Task instructions - Whenever a line below includes the word "dropdown", copy that line.

Data extract -
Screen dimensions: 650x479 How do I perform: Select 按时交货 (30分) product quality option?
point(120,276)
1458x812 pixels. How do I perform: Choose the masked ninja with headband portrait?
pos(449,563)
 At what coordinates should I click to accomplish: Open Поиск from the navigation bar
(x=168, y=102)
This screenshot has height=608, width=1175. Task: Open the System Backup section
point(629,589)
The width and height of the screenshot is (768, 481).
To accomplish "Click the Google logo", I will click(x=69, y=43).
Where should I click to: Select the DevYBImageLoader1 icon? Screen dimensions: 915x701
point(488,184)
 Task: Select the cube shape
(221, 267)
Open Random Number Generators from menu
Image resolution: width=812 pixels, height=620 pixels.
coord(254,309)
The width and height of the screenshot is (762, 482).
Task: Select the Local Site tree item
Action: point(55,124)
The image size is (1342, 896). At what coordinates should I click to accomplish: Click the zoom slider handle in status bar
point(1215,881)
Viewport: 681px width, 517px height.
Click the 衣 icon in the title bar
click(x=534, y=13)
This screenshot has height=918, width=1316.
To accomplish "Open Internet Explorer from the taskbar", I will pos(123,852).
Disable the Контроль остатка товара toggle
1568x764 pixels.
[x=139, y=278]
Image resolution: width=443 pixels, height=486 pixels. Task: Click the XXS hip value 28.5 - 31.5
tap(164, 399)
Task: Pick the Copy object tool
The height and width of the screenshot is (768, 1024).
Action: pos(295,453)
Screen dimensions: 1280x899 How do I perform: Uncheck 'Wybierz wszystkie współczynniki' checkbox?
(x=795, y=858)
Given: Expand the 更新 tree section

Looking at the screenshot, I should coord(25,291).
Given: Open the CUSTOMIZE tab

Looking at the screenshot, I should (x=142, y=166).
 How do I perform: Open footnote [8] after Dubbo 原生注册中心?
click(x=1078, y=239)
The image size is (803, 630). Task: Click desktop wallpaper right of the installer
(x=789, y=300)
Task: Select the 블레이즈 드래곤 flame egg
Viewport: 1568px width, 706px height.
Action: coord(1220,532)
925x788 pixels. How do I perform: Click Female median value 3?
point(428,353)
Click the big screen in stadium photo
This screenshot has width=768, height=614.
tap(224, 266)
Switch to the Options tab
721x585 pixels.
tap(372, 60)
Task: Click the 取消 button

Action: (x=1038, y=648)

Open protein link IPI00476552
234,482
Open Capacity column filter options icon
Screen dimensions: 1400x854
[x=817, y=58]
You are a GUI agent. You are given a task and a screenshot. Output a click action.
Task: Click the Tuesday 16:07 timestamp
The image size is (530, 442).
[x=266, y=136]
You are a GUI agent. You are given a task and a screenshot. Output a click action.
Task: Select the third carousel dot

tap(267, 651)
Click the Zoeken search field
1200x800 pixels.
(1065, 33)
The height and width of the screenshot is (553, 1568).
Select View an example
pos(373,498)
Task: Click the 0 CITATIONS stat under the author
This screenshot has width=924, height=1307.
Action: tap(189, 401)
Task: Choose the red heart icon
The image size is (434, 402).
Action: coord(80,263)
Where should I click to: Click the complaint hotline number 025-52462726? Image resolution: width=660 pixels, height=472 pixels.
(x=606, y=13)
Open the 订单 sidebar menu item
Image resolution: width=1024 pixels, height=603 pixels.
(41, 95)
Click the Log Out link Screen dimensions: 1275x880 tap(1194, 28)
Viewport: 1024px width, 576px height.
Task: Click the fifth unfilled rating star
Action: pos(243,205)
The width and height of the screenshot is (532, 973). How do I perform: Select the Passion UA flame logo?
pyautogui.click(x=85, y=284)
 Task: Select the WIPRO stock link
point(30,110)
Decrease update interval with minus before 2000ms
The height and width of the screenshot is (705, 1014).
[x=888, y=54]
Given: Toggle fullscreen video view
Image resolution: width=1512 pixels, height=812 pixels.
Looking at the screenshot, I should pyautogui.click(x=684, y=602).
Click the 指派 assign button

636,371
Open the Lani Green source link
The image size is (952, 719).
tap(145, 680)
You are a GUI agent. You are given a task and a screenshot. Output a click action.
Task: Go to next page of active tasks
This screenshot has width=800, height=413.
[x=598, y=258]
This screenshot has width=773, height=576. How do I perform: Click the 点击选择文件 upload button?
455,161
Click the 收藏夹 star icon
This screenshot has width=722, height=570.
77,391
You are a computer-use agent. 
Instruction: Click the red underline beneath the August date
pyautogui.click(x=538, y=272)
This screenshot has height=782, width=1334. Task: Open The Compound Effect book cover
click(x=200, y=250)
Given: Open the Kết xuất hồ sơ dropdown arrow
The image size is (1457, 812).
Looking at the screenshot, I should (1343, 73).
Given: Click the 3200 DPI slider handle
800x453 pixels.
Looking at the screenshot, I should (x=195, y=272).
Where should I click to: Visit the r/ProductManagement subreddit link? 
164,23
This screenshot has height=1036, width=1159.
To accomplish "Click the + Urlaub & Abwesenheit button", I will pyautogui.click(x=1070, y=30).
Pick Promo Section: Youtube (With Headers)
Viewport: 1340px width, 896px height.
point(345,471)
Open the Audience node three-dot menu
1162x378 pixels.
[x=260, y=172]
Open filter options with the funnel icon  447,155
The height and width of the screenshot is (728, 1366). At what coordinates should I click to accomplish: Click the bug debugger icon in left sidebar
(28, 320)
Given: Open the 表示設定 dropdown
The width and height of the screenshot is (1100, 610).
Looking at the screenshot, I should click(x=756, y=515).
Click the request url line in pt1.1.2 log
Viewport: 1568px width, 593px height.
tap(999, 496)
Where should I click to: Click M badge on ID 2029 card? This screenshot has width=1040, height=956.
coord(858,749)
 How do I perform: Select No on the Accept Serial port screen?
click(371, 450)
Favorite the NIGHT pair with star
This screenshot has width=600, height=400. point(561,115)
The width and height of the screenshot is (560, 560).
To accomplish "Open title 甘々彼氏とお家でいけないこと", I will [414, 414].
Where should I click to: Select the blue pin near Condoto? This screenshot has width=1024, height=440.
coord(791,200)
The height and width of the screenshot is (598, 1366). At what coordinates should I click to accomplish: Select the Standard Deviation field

Reply to the task -
Given: Open the Kết xuất hồ sơ dropdown arrow
Given: Open the 表示設定 dropdown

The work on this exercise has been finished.